In opposition, plaintiff failed to raise a triable issue of fact as to whether he sustained an injury involving permanent consequential or significant limitations in use, as the only admissible medical evidence he submitted were MRI reports finding herniated discs in the cervical and lumbar spine, as well as facet arthrosis. "Proof of a herniated disc, without additional objective medical evidence establishing that the accident resulted in significant physical limitations, is not alone sufficient to establish a serious injury" (Pommells v Perez, 4 NY3d 566, 574 [2005]).
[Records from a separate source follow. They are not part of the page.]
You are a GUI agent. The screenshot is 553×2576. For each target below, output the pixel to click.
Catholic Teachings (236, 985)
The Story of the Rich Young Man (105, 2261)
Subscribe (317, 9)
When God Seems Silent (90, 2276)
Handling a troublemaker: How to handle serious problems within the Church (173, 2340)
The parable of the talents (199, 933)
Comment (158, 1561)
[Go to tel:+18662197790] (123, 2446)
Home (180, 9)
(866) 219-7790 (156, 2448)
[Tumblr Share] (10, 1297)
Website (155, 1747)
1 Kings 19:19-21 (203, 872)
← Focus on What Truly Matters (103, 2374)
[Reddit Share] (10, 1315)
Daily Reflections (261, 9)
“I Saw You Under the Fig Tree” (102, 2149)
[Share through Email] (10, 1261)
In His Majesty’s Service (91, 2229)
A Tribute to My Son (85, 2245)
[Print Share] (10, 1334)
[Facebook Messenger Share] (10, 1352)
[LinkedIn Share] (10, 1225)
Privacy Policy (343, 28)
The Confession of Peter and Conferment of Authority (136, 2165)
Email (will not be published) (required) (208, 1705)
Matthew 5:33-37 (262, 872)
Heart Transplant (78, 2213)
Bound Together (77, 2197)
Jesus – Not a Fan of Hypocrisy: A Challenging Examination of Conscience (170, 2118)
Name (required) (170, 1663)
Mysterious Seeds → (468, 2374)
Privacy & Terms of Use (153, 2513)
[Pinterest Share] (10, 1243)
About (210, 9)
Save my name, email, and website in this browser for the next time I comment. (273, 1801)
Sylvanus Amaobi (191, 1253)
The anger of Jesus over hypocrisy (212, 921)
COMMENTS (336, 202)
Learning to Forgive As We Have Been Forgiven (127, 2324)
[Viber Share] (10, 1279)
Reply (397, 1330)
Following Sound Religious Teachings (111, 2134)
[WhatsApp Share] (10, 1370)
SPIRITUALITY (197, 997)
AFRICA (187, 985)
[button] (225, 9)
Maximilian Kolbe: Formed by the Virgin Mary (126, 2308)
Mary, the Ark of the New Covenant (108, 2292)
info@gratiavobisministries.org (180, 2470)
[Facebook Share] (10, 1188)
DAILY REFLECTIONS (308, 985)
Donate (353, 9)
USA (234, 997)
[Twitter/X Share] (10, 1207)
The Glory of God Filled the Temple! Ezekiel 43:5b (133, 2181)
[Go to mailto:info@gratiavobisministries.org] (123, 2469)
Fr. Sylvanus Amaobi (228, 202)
The court properly disregarded the unaffirmed medical reports and records of treating physicians, which "lacked probative value" (see Hernandez v Ramirez, 19 AD3d 192, 193 [1st Dept 2005]). The defense expert's review of such unaffirmed reports "did not open the door to [plaintiff's] reliance on them, since defendants did not submit such reports in support of the motion, nor did their experts rely on them in forming their conclusions" (Hernandez v Almanzar, 32 AD3d 360, 361 [1st Dept 2006]). As for the chiropractor's unsworn report of a more recent examination, the motion court correctly disregarded it because it failed to comply with the rule that "reports of chiropractors must be subscribed before a notary or other authorized official" (Barry v Arias, 94 AD3d 499 [1st Dept 2012]; see CPLR 2106).

Plaintiff's motion for renewal was properly denied, because he again failed to submit affirmed or sworn medical reports [*2]from his medical providers (see Hernandez v Ramirez, 19 AD3d at 193 ; cf. Robinson v Nelson, 172 AD3d 642 [1st Dept 2019]). Since those reports contain diagnoses and medical opinions, they cannot be submitted as certified business records under CPLR 4518 (see Rickert v Diaz, 112 AD3d 451, 452 [1st Dept 2013]; see also Komar v Showers, 227 AD2d 135, 136 [1st Dept 1996]).

We note that, even if these medical records were to be considered, plaintiff still would have failed to raise a triable issue of fact as to whether he sustained a serious injury under Insurance Law § 5102. Plaintiff's own x-ray report found degenerative and osteoarthritic disc disease in his lumbar spine, which was not addressed or explained by his chiropractor or other providers (see Fathi v Sodhi, 146 AD3d 445, 2016446 [1st Dept 2017]; see also Alvarez v NYLL Mgt. Ltd., 120 AD3d 1043, 1044 [1st Dept 2014], affd 24 NY3d 1191 [2015]). Furthermore, his chiropractor failed to explain the inconsistency between his findings of limitations in range of motion three years after the accident, and plaintiff's last physical therapy notes showing that six months after the accident plaintiff could "do anything" and felt better (see e.g. Dorrian v Cantalicio, 101 AD3d 578, 578 [1st Dept 2012]). As to the 90/180-day claim, none of the medical records substantiates

plaintiff's claim that he was unable to perform activities of daily living during the relevant time period (see De La Rosa v Okwan, 146 AD3d 644 [1st Dept 2017], lv denied 29 NY3d 908 [2017]).

THIS CONSTITUTES THE DECISION AND ORDER

OF THE SUPREME COURT, APPELLATE DIVISION, FIRST DEPARTMENT.